Material for this task: Begin
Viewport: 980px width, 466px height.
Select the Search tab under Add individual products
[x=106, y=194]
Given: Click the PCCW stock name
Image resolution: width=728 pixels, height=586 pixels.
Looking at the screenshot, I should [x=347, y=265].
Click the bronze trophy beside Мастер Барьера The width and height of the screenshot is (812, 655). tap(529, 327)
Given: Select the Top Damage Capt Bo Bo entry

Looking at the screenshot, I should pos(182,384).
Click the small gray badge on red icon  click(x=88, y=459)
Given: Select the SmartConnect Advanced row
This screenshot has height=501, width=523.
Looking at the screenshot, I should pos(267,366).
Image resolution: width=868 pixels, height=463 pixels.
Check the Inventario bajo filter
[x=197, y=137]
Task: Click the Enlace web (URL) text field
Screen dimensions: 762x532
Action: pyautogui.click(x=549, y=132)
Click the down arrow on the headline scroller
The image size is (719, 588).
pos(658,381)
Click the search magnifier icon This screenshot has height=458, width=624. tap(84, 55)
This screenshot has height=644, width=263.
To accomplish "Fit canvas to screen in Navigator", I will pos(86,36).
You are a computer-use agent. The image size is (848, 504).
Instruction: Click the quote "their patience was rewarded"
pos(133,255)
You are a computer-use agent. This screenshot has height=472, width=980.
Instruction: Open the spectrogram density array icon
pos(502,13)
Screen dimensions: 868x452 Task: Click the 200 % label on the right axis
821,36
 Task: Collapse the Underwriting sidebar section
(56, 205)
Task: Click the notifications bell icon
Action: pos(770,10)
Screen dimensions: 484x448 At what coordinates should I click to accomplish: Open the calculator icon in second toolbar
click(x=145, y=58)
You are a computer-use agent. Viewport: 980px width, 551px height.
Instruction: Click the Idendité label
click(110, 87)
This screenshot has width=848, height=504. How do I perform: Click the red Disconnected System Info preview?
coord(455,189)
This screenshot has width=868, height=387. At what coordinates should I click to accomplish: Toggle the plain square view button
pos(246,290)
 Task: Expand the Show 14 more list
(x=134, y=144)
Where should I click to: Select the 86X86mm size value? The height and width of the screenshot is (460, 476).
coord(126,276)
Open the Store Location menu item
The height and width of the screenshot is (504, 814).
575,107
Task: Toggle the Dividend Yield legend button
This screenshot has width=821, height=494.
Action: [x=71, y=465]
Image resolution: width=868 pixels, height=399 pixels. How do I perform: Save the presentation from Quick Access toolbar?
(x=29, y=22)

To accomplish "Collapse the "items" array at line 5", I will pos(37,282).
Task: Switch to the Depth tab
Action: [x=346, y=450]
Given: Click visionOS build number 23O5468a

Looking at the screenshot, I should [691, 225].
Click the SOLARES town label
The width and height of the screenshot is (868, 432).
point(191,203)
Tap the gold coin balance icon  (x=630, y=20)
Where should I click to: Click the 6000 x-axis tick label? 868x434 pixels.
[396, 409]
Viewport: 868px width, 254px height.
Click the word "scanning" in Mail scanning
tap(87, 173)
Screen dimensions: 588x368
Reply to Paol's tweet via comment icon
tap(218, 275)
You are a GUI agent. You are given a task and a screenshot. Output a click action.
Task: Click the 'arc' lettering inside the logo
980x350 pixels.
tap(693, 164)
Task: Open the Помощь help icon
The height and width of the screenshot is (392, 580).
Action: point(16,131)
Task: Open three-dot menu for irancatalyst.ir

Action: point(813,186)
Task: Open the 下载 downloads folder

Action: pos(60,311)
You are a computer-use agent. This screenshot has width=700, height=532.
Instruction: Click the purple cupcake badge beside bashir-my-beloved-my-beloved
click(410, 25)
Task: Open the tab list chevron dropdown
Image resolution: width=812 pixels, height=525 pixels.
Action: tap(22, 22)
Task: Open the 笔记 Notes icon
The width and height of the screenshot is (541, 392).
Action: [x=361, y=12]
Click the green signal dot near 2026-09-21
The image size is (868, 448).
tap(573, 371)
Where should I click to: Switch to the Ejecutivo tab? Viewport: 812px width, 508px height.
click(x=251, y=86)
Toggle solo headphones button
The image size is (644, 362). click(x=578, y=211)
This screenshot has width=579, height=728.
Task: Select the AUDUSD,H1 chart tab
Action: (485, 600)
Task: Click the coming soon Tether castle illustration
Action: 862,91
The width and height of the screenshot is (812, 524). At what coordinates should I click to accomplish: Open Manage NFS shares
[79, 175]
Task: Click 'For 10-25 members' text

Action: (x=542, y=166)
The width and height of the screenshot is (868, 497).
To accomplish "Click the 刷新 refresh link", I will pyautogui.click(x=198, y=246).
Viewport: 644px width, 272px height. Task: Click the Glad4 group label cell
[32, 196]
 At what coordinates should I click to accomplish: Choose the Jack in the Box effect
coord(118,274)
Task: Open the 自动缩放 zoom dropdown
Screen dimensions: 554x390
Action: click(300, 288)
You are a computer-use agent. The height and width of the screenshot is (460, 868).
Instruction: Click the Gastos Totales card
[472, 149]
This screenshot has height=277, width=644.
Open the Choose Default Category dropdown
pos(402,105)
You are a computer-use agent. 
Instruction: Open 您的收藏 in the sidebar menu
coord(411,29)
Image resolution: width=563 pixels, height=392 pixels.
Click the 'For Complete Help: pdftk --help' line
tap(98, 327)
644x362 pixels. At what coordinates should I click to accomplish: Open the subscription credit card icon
Material for this task: End
*Task to carry out*: Each line of the data must be retyped exactly.

*Solution to this exercise*:
Viewport: 980px width, 466px height.
Select the Search tab under Add individual products
[x=106, y=194]
Given: Click the PCCW stock name
Image resolution: width=728 pixels, height=586 pixels.
Looking at the screenshot, I should [x=347, y=265].
Click the bronze trophy beside Мастер Барьера The width and height of the screenshot is (812, 655). tap(529, 327)
Given: Select the Top Damage Capt Bo Bo entry

Looking at the screenshot, I should pos(182,384).
Click the small gray badge on red icon  click(x=88, y=459)
Given: Select the SmartConnect Advanced row
This screenshot has height=501, width=523.
Looking at the screenshot, I should pos(267,366).
Image resolution: width=868 pixels, height=463 pixels.
Check the Inventario bajo filter
[x=197, y=137]
Task: Click the Enlace web (URL) text field
Screen dimensions: 762x532
Action: pyautogui.click(x=549, y=132)
Click the down arrow on the headline scroller
The image size is (719, 588).
pos(658,381)
Click the search magnifier icon This screenshot has height=458, width=624. tap(84, 55)
This screenshot has height=644, width=263.
To accomplish "Fit canvas to screen in Navigator", I will pos(86,36).
You are a computer-use agent. The image size is (848, 504).
Instruction: Click the quote "their patience was rewarded"
pos(133,255)
You are a computer-use agent. This screenshot has height=472, width=980.
Instruction: Open the spectrogram density array icon
pos(502,13)
Screen dimensions: 868x452 Task: Click the 200 % label on the right axis
821,36
 Task: Collapse the Underwriting sidebar section
(56, 205)
Task: Click the notifications bell icon
Action: pos(770,10)
Screen dimensions: 484x448 At what coordinates should I click to accomplish: Open the calculator icon in second toolbar
click(x=145, y=58)
You are a computer-use agent. Viewport: 980px width, 551px height.
Instruction: Click the Idendité label
click(110, 87)
This screenshot has width=848, height=504. How do I perform: Click the red Disconnected System Info preview?
coord(455,189)
This screenshot has width=868, height=387. At what coordinates should I click to accomplish: Toggle the plain square view button
pos(246,290)
 Task: Expand the Show 14 more list
(x=134, y=144)
Where should I click to: Select the 86X86mm size value? The height and width of the screenshot is (460, 476).
coord(126,276)
Open the Store Location menu item
The height and width of the screenshot is (504, 814).
575,107
Task: Toggle the Dividend Yield legend button
This screenshot has width=821, height=494.
Action: [x=71, y=465]
Image resolution: width=868 pixels, height=399 pixels. How do I perform: Save the presentation from Quick Access toolbar?
(x=29, y=22)

To accomplish "Collapse the "items" array at line 5", I will pos(37,282).
Task: Switch to the Depth tab
Action: [x=346, y=450]
Given: Click visionOS build number 23O5468a

Looking at the screenshot, I should [691, 225].
Click the SOLARES town label
The width and height of the screenshot is (868, 432).
point(191,203)
Tap the gold coin balance icon  (x=630, y=20)
Where should I click to: Click the 6000 x-axis tick label? 868x434 pixels.
[396, 409]
Viewport: 868px width, 254px height.
Click the word "scanning" in Mail scanning
tap(87, 173)
Screen dimensions: 588x368
Reply to Paol's tweet via comment icon
tap(218, 275)
You are a GUI agent. You are given a task and a screenshot. Output a click action.
Task: Click the 'arc' lettering inside the logo
980x350 pixels.
tap(693, 164)
Task: Open the Помощь help icon
The height and width of the screenshot is (392, 580).
Action: point(16,131)
Task: Open three-dot menu for irancatalyst.ir

Action: point(813,186)
Task: Open the 下载 downloads folder

Action: pos(60,311)
You are a computer-use agent. This screenshot has width=700, height=532.
Instruction: Click the purple cupcake badge beside bashir-my-beloved-my-beloved
click(410, 25)
Task: Open the tab list chevron dropdown
Image resolution: width=812 pixels, height=525 pixels.
Action: tap(22, 22)
Task: Open the 笔记 Notes icon
The width and height of the screenshot is (541, 392).
Action: [x=361, y=12]
Click the green signal dot near 2026-09-21
The image size is (868, 448).
tap(573, 371)
Where should I click to: Switch to the Ejecutivo tab? Viewport: 812px width, 508px height.
click(x=251, y=86)
Toggle solo headphones button
The image size is (644, 362). click(x=578, y=211)
This screenshot has width=579, height=728.
Task: Select the AUDUSD,H1 chart tab
Action: (485, 600)
Task: Click the coming soon Tether castle illustration
Action: 862,91
The width and height of the screenshot is (812, 524). At what coordinates should I click to accomplish: Open Manage NFS shares
[79, 175]
Task: Click 'For 10-25 members' text

Action: (x=542, y=166)
The width and height of the screenshot is (868, 497).
To accomplish "Click the 刷新 refresh link", I will pyautogui.click(x=198, y=246).
Viewport: 644px width, 272px height. Task: Click the Glad4 group label cell
[32, 196]
 At what coordinates should I click to accomplish: Choose the Jack in the Box effect
coord(118,274)
Task: Open the 自动缩放 zoom dropdown
Screen dimensions: 554x390
Action: click(300, 288)
You are a computer-use agent. The height and width of the screenshot is (460, 868).
Instruction: Click the Gastos Totales card
[472, 149]
This screenshot has height=277, width=644.
Open the Choose Default Category dropdown
pos(402,105)
You are a computer-use agent. 
Instruction: Open 您的收藏 in the sidebar menu
coord(411,29)
Image resolution: width=563 pixels, height=392 pixels.
Click the 'For Complete Help: pdftk --help' line
tap(98, 327)
644x362 pixels. At what coordinates should I click to accomplish: Open the subscription credit card icon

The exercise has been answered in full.